Michelangelo, the Duck and the Rabbit: Towards a Robust Account of Modes of Existence
DOI:
https://doi.org/10.37693/pjos.2020.9.22417Abstract
The concept of modes of existence of semiotic entities underlies (post)Greimasian semiotics, yet it seems to have received little attention. Modes of existence can be used in different senses. For Greimas, from the perspective of narrative semiotics, when Michelangelo first receives a block of marble and decides to sculpt the David, his intention is in a virtual mode; as Michelangelo progresses he ends up bringing the David into existence, and his intention comes to the realized mode. In Fontanille’s tensive semiotics, however, modes of existence can have to do with how one can narrow or broaden the scope of our apprehension of the David as our eyes look at it in order to produce a meaningful experience.
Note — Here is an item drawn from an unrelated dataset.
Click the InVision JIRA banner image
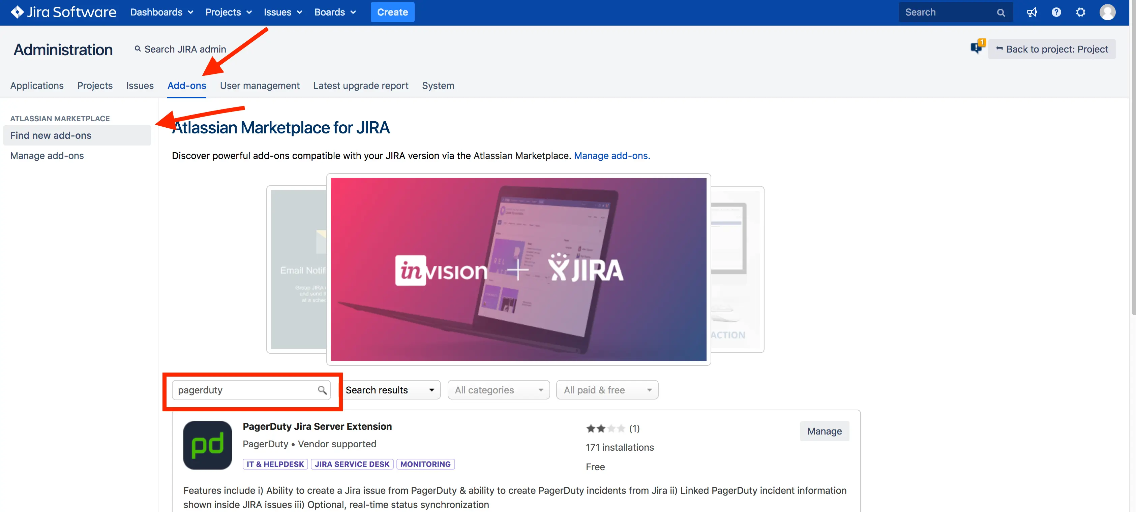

In this work, the perspectives of narrative and tensive semiotics are contrasted both theoretically and practically applying both to a number of examples. In order to identify all possible modes of existence and all the possibilities of transitioning from one to the other in the examples presented, we resort to the method of finite-state automata from computer science. In the end, we propose a robust narrative account of modes of existence that relies on narrative semiotics for its definition, but into which intent and apprehension from tensive semiotics can be integrated. This work calls for the need of establishing a syntax of modes of existence, since both Greimas and Fontanille construe them as being necessary to account for the production of signification.